To those who are unaware of it, /path/to/ is a dummy path – it doesn’t exist. I used an absolute path because I’m too lazy to figure out the relative path of the font movie file, but you can always use relative paths if you wish to.

2. Activate sIFR


This line calls for the activation of sIFR. There can only be one sIFR.activate() function – so, if you have multiple movies to load, simply separate the names of their respective variables with a comma. For example, if I chose to load both Futura and Alte Haas Grotesk, I will write:

sIFR.activate(altehaasgrotesk, futura);

Of course, that means that you will have to specify the variable ‘future’, as mentioned in the previous section. There’s no limit on the number of variables you can declare.

3. Font replacement

Now the fun begins – you call for the replacement of certain chunks of text, using CSS selectors (if you’re familiar with CSS, awesome!). If you are clueless of what CSS selectors are, here’s a good article to get you started.

  1. sIFR.replace(altehaasgrotesk, {
  2. selector: '.entry-title, .category-title, .date-title, .search-title, .tag-title',
  3. wmode: 'transparent',
  4. css: [
  5. '.sIFR-root { background-color: #e5e5e5; color: #1a4051; }',
  6. 'a { color: #1a4051; text-decoration: none; }',
  7. 'a:hover { color: #2d657e; text-decoration: none; }'
  8. ]
  9. });

The first line calls for the variable altehaasgrotesk, which represents the source file of the font movie file. Then, you specify what chunks of text should sIFR replace – in this example, I instruct it to replace all the text contained within elements with the class of entry-title, category-title and etc. Yes, it does support single and multiple selectors, and even IDs (e.g. div#post-234 .entry-title). If you’re familiar with CSS, this part shouldn’t be a problem for you.

The third line is necessary if you’re using a model window plugin, e.g. Lightbox, Facebox, or anything that requires overlaying something over the flash movie. Without setting the wmode to transparent, the flash movie will show through regardless of how high you set the overlaying element’s z-index. It may cause some minor display bugs on Mozilla browsers upon scrolling, but so far I’ve encountered none – the ones I encountered were when sIFR 2.0.7 was installed. sIFR 3 seems to fix a lot of it!
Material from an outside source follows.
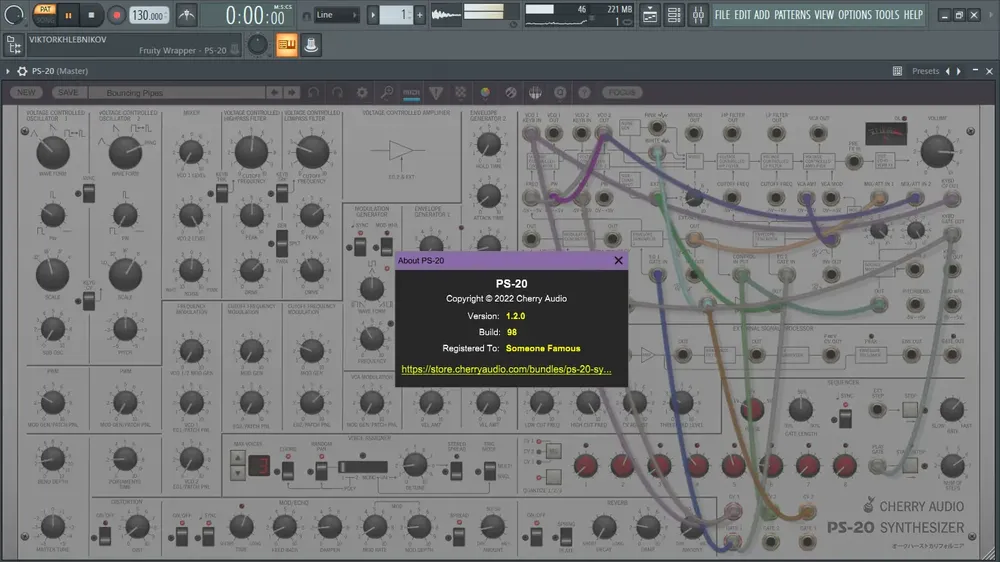The width and height of the screenshot is (1000, 562).
Task: Open the Cherry Audio store link
Action: (506, 369)
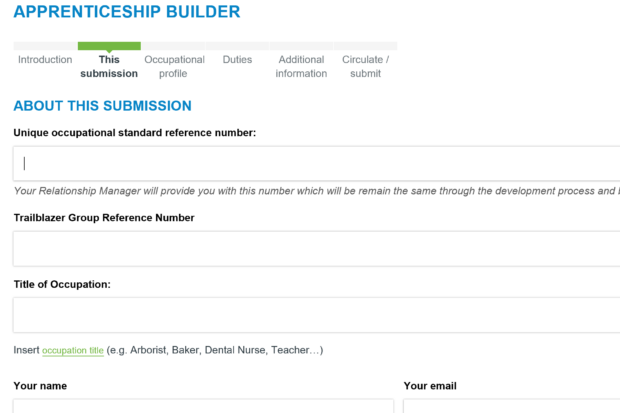Select the 'This submission' step tab

(109, 66)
The fourth line, we move on to the styling of the replaced text – everything works as per normal like in CSS. The sIFR-root class is the class assigned to the element that wraps around the replaced text. I specified the background colour and text colour here. Now you ask, what if I have a link? Can I modify the colour and the appearance as well? The answer is yes – on a new line, simply add the appropriate styling necessary. If you do not specify anything for the link, the color reverts to blue, and the link is underlined (both are browser defaults).

Do take note of the commas present after each link except for the last, as well as the brackets and the type of it used. A single error can result the texts not being replaced.

4. More CSS styling

In the /css/ folder, there is a lone file sift.css in there. Usually you don’t need any modifcation to the file and I did most of the styling of the replaced text in the sifr-config.js file. Do note that styling of the replaced text, e.g. font size, will have an effect on the appearance of the final sIFR text as well – varying the font size modifies the font size in the sIFR replaced text. Most of the time, the dimensions occupied by the original text and the replaced text are almost the same due to the brilliant calculation algorithm, so when deciding on what font style you’re using, try without sIFR activated first. After you’ve get the desirable font size, activate sIFR and see magic happens :) usually there isn’t much discrepancy, no worries.